[Stored records]
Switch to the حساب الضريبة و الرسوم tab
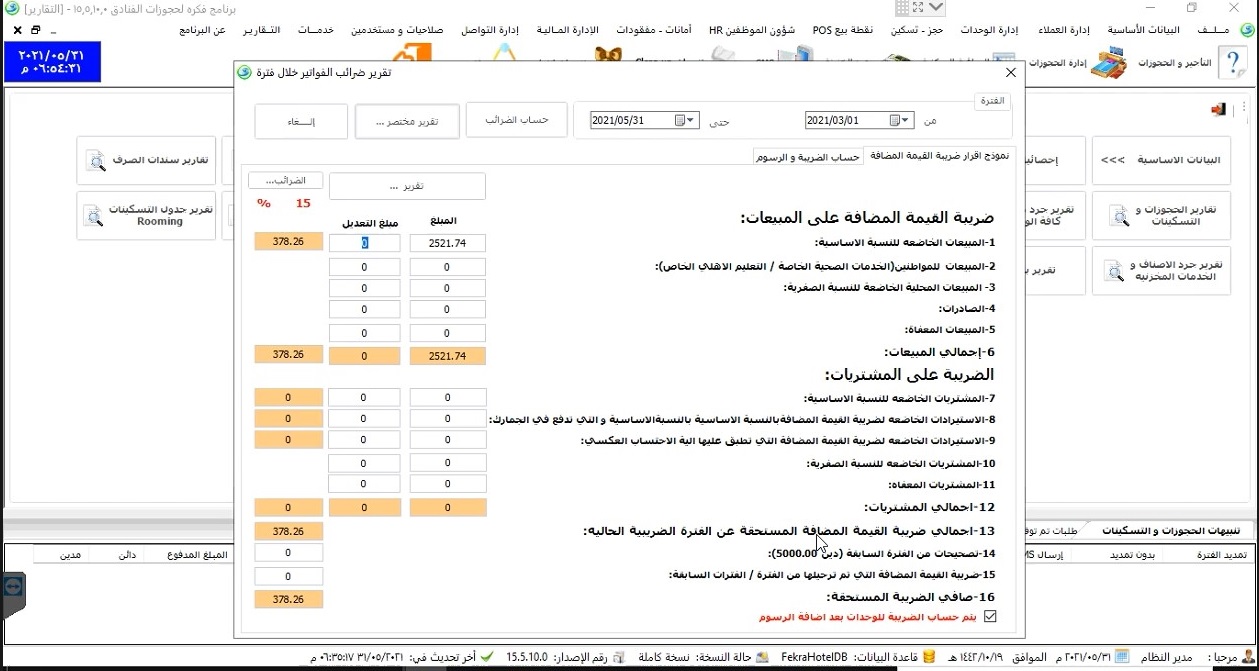 [807, 157]
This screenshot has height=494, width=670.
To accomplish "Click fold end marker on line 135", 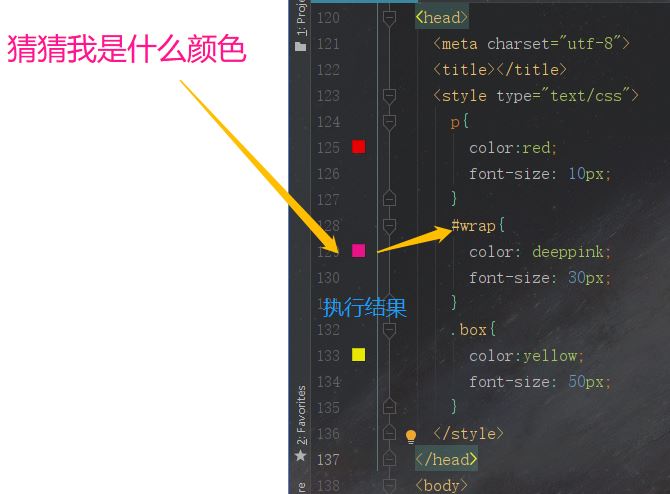I will pyautogui.click(x=389, y=406).
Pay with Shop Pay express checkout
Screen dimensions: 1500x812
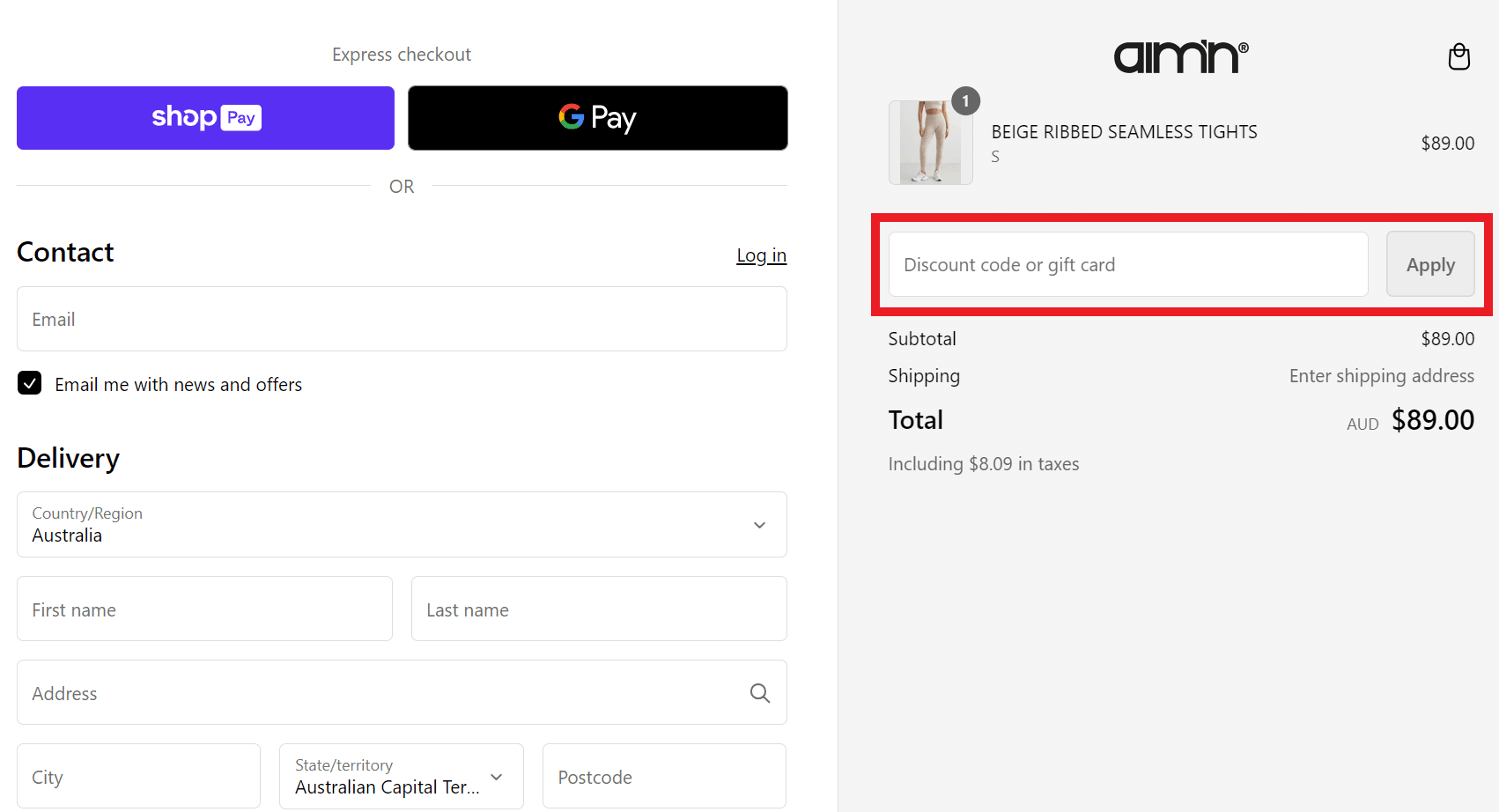click(x=206, y=118)
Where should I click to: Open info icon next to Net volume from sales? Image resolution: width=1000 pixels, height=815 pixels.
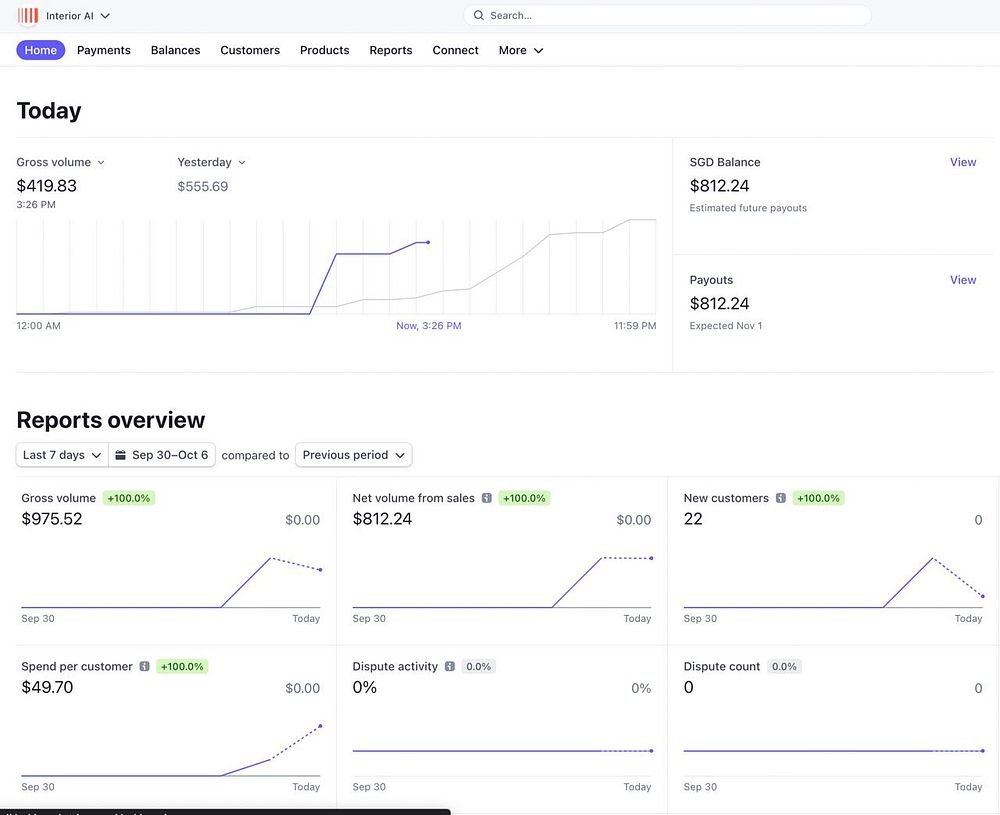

▶ [ABOUT THIS EXERCISE] Could you repeat exactly the lines from the one containing "Screen dimensions: 1500x812" through the last line of the records, both included, without the pictures?

▶ [EXERCISE OUTPUT]
Screen dimensions: 1500x812
click(x=206, y=118)
Where should I click to: Open info icon next to Net volume from sales? Image resolution: width=1000 pixels, height=815 pixels.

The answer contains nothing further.